Campomorone (Genova)

Bé, prima di tutto lasci che la ringrazi per la sua amichevole e lusinghiera premessa. Un tempo l’avrei censurata. Ma cosa vuole che le dica, caro Avellino, invecchio vieppiù e certi pudori, certi imbarazzi riesco ormai a malapena a dominarli. So bene che vanitas vanitatum et omnia vanitas, come recita l’Ecclesiaste. Ma che ci posso fare? Ciò detto prendiamo il toro per le corna, fermo restando che bisogna pur tenere conto della sentenza di un grande come Giovanni Arpino, secondo il quale ciò che avremmo sempre in testa è sì cosa importante, ma non quanto credono gl’uomini e non quanto s’illudono le donne e che si fa presto a dire «uomini» essendocene una caterva poco inclini ad apprezzare l’articolo. La giri come vuole, caro Avellino, ma l’assunto che il restante dei maschi pensi solo a quello è una delle più riuscite campagne pubblicitarie da che esiste il mondo. Favorendo - è proprio il nostro caso - il buzz marketing (fornire continue occasioni per parlare del prodotto) si consolida il brand fidelity - cioè la fedeltà al prodotto medesimo - ciò che porta all’habit buying, che è la dipendenza del consumatore.
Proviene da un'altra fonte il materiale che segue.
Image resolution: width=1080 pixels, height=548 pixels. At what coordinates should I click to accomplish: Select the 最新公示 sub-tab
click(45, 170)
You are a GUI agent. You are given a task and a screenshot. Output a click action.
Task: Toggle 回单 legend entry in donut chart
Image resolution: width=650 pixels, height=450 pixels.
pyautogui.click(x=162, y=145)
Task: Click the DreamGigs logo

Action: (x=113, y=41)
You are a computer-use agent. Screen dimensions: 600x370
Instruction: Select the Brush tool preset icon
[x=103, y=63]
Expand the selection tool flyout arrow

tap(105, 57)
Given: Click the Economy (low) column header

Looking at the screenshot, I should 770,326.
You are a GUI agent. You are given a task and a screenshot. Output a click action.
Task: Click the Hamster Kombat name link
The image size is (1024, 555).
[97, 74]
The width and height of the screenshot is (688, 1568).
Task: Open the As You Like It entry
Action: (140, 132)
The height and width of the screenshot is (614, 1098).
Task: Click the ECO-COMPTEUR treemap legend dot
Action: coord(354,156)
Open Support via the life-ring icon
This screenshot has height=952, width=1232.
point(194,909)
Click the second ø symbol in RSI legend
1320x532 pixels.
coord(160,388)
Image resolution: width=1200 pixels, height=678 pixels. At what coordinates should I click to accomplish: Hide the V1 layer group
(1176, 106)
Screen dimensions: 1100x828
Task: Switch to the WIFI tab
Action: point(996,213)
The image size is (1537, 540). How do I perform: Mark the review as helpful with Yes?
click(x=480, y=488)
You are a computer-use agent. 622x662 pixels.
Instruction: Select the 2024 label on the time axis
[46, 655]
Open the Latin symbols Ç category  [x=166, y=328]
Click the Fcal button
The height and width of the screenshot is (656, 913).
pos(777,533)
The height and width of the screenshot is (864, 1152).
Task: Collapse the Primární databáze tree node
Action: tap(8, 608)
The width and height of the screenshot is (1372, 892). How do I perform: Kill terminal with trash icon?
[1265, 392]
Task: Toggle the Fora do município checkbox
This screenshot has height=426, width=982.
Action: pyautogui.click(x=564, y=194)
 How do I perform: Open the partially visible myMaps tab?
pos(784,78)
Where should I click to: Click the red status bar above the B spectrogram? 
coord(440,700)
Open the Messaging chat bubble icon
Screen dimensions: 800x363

Il risultato è non solo che la richiesta e dunque la quotazione del prodotto si mantenga alta a tutto vantaggio dell’autostima femminile, ma che, consolidando la storia del chiodo fisso in testa all’uomo, le donne hanno saputo evitare che si parli del loro, di chiodo. Cosa dire, caro Avellino: chapeau! Perfino i suoi argomenti - le guaglione in baby doll - per ristabilire un certo equilibrio fra un chiodo e l’altro stanno perdendo mordente. Si registra infatti una laica e politicamente corretta santificazione del meretricio. Guadagnandosi l’ingresso nella cerchia dei benemeriti della Resistenza, l’escort ha assunto il ruolo di lume della società civile, di fiaccola delle libertà democratiche. E ora il Paese - quanto meno quello guardone e onanista che si riconosce nella gazzetta di Largo Fochetti - s’aspetta da loro, dalle escort, il botto. E cioè che facendo leva sul loro ferro del mestiere la benemerita magistratura meneghina incastri finalmente, condannandolo poi al carcere duro, Silvio Berlusconi.

La risposta alla sua domanda, caro Avellino, è dunque questa: ciò che muove la «mandria di tigri» a infilarsi nei letti e ivi procedere alla commercializzazione delle proprie grazie è l’«impegno nel sociale». Il bene della Patria. Se ne faccia una ragione.